In 1858, a poor fourteen-year-old girl named Bernadette Soubirous asked her local priests to build a chapel on the site of a local garbage dump — and she invited her neighbors to go there in procession. These seemed to be crazy requests from an unlikely authority.
Bernadette was sickly and small for her age — four feet, seven inches. She was the oldest of nine children in a very poor family, whose home was a single small basement room. Bernadette could barely read or write.
But she received her messages from a radiant young woman beautifully dressed in white, and she felt compelled to follow through on her directions. The woman identified herself eventually as “the Immaculate Conception.”
When Bernadette received her first apparition, she was gathering wood with her sister and a friend, but the other girls could not see what Bernadette saw, and they refused to believe her. Nor would her mother believe her when she got home. In fact, her mother beat both Bernadette and her sister and warned them not to speak nonsense.
Bernadette told the matter in the confessional. Her priest was troubled by her testimony and, with the girl’s permission, brought the matter to the pastor; but the pastor was standoffish, urging him to wait and see.

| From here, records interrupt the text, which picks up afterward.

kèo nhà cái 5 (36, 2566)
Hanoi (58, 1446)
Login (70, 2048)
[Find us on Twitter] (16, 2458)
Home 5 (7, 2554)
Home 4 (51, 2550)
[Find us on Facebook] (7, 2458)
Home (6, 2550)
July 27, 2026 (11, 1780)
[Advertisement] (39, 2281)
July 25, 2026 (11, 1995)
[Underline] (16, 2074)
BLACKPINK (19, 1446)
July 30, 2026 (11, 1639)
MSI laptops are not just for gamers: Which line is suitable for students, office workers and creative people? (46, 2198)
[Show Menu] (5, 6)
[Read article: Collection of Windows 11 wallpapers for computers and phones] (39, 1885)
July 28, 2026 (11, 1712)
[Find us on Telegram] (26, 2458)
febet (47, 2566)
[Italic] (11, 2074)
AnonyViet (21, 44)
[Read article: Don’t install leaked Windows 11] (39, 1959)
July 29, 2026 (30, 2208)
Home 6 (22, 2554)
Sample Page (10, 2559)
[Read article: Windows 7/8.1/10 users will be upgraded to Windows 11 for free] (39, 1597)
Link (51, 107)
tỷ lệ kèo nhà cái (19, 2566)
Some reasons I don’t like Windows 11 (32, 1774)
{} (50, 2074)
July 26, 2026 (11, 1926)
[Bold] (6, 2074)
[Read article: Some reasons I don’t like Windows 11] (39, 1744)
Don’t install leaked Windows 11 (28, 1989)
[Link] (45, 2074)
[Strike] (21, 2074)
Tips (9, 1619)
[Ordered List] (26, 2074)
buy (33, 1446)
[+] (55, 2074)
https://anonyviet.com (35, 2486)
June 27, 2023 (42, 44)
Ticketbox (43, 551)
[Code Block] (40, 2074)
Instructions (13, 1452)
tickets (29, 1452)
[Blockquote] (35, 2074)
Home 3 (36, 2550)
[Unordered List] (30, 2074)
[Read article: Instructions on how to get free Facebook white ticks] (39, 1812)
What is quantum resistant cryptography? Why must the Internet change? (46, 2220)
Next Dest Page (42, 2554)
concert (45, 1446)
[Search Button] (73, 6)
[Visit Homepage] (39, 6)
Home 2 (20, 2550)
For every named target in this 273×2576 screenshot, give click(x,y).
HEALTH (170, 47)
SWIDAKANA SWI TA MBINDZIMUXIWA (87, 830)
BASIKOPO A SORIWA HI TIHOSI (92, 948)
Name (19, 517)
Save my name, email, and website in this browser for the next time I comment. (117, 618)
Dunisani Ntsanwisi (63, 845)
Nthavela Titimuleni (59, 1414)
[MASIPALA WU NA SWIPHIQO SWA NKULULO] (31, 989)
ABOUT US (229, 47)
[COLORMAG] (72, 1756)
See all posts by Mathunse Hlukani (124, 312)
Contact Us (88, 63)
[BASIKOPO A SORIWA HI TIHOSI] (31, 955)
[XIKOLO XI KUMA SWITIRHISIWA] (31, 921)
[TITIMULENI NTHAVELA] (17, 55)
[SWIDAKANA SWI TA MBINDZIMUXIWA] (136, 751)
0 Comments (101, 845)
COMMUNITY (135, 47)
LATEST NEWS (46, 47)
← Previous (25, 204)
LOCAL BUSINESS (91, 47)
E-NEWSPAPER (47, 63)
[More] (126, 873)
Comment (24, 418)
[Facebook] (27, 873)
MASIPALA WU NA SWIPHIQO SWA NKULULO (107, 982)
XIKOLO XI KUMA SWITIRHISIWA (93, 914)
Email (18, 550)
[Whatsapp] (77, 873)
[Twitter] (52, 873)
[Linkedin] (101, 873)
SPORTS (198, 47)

Meanwhile, word spread, and curiosity drew local children to follow Bernadette as she returned to the site of her vision. Once again, she was rapt in the experience. One of her friends dropped a large rock from above the place where Bernadette saw the lady. The noise shocked the children, but Bernadette remained unaware, focused entirely on the radiance in front of her.
She stood by her account of what was happening, but she found little support. In school her teachers felt free to slap her and accuse her of lying or suffering delusions. Her classmates taunted her.
But gradually some — and then many — people believed. The state subjected Bernadette to grueling interrogations, and Church authorities investigated her as well. Even a member of the national parliament came to render judgment. But the simple child remained consistent.
The apparitions continued for weeks, and one day the beautiful lady led Bernadette to uncover a spring of pure water.
Pilgrims came first from the surrounding countryside and then from the distant cities. The spring waters proved, repeatedly, to have curative properties.
Pilgrims still come to Lourdes, more than a century and a half later. Since 1858 more than a quarter of a billion have made the journey to Lourdes. Tens of thousands have claimed to be cured. Around seven thousand have submitted their cures for investigation by the Medical Bureau of Lourdes. Of those, only seventy cases have been certified as miracles.
In France in the early nineteenth century, many people sought salvation in political ideas, which promised peace but led to bloodshed. Bernadette arrived as a sign of contradiction. “God chose what is foolish in the world to shame the wise, God chose what is weak in the world to shame the strong” (1 Corinthians 1:27).